Unjust Dismissal Under Canada Labour Code

Termination without Cause

The Supreme Court of Canada in its 2011 decision in Wilson v Atomic Energy defined the rights available to those persons covered by the unjust dismissal jurisdiction of the Code.

The adjudicator concluded that such a person may be terminated only for just cause. 1 The Supreme Court decided that this was a reasonable decision. As noted elsewhere, the reasonableness standard allows for a reasoned contrary decision to also be reasonable. This remains a possible outcome.

Wilson had been employed for 4.5 years. He originally had claimed that his termination was an act of reprisal based upon his prior complaint of improper procurement policies of the employer. He was terminated without cause and provided, as the employer wrote to the inspector, and was “provided a generous dismissal package”.

Following the appointment of an adjudicator, the employer requested a preliminary ruling as to whether there was an available right to file the complaint, given a without cause termination accompanied by this severance payment.

The adjudicator allowed the complaint, having determined that there was no provision in the Code which allowed a not-for-cause termination.

The first review allowed the application as it found this decision unreasonable. The Federal Court of Appeal agreed, however, it applied the standard of review from the original decision as one of correctness, as opposed to reasonableness.

Abella, J. found that the Code was intended to prevent an employer from terminating an employee without cause. Such conduct will allow for the complaint to succeed, absent the exceptions noted. McLachlin, Karakatsanis, Wagner and Gascon, JJ concurred in brief reasons.
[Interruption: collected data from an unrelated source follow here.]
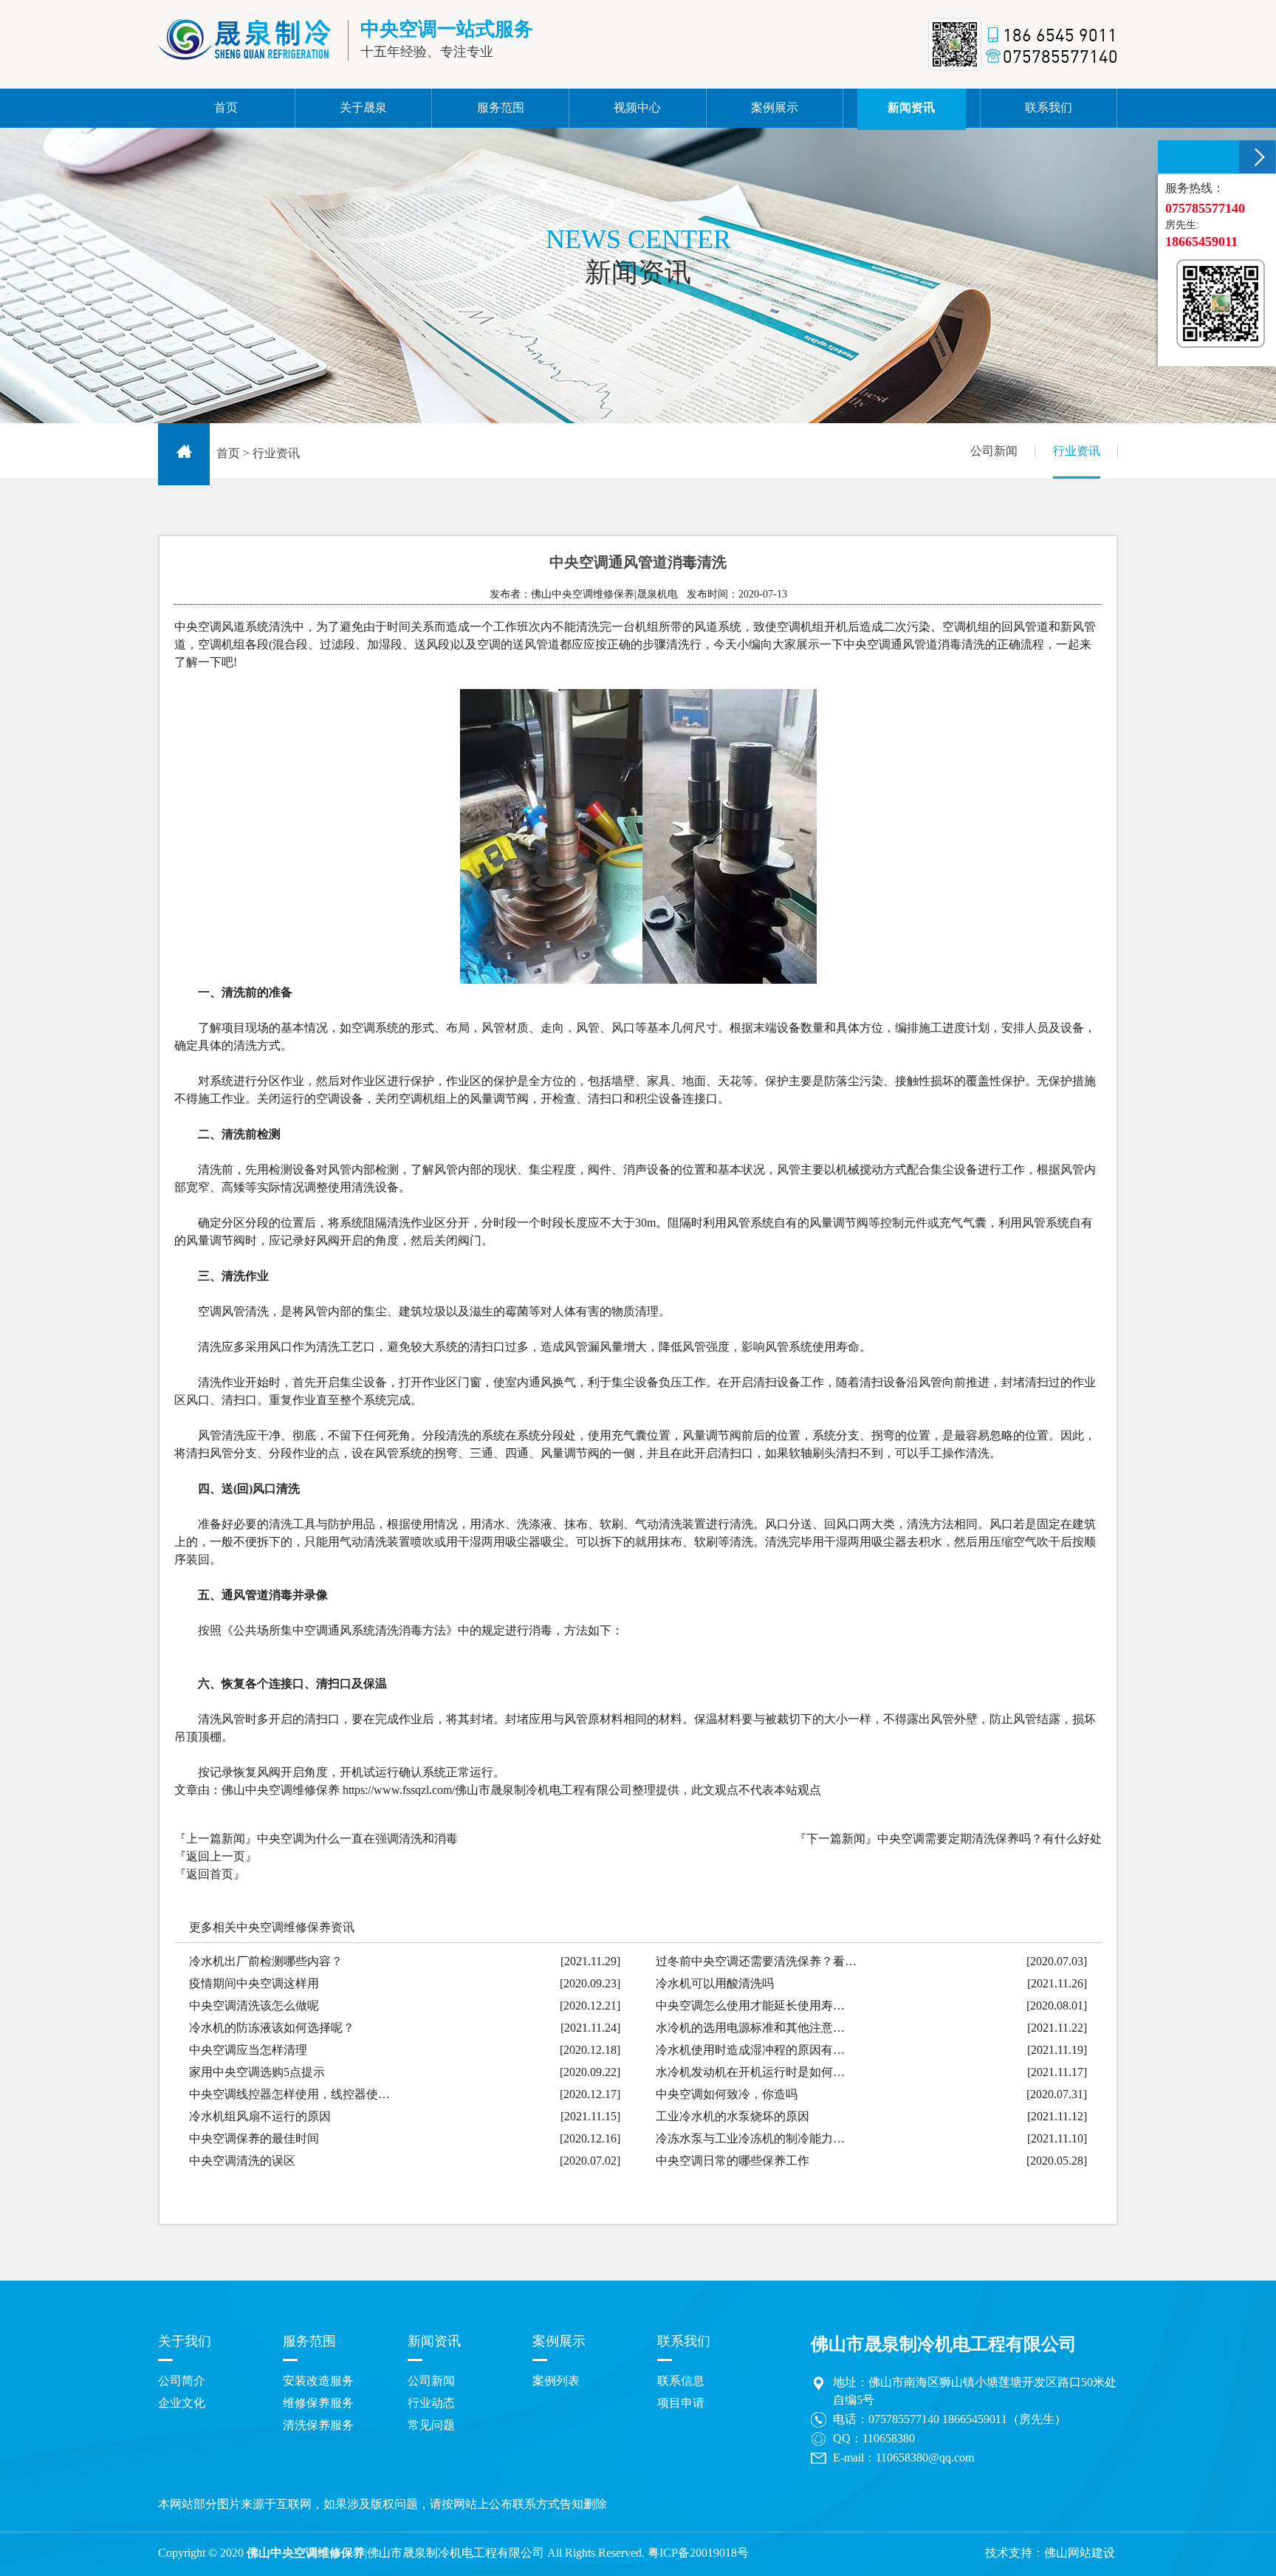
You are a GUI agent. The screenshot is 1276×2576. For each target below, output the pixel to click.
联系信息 (680, 2380)
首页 (228, 453)
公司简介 (181, 2380)
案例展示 (559, 2341)
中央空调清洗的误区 (242, 2160)
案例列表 (556, 2380)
Cromwell J. also wrote separately concurring reasons.

The essence of the reasons from the majority writers was that the adjudicator decision was reasonable and should be allowed to stand.

All this being said, the standard of reasonableness allows for contrary results to each be judged as reasonable. There is nothing barring an adjudicator, now the Board, from holding to the contrary.

This being said, the argument was made in an adjudicative hearing that there was no jurisdiction to hear the case, this being a not-for-cause dismissal, accompanied by a contractual term which defined the severance obligation. The adjudicator determined that there no right to proceed, a decision reversed on first review, which in turn was upheld in the Court of Appeal. 2

This was a pre-Wilson Supreme Court of Canada case. At the time of the Federal Court of Appeal decision, Wilson had been decided by the Federal Court of Appeal. The Federal Court of Appeal in Wilson applied the standard of correctness which did not hence permit any other result.

To date, post-Wilson there have been no cases denying the right to hearing before the adjudicator in a not-for-cause termination.  This may yet follow.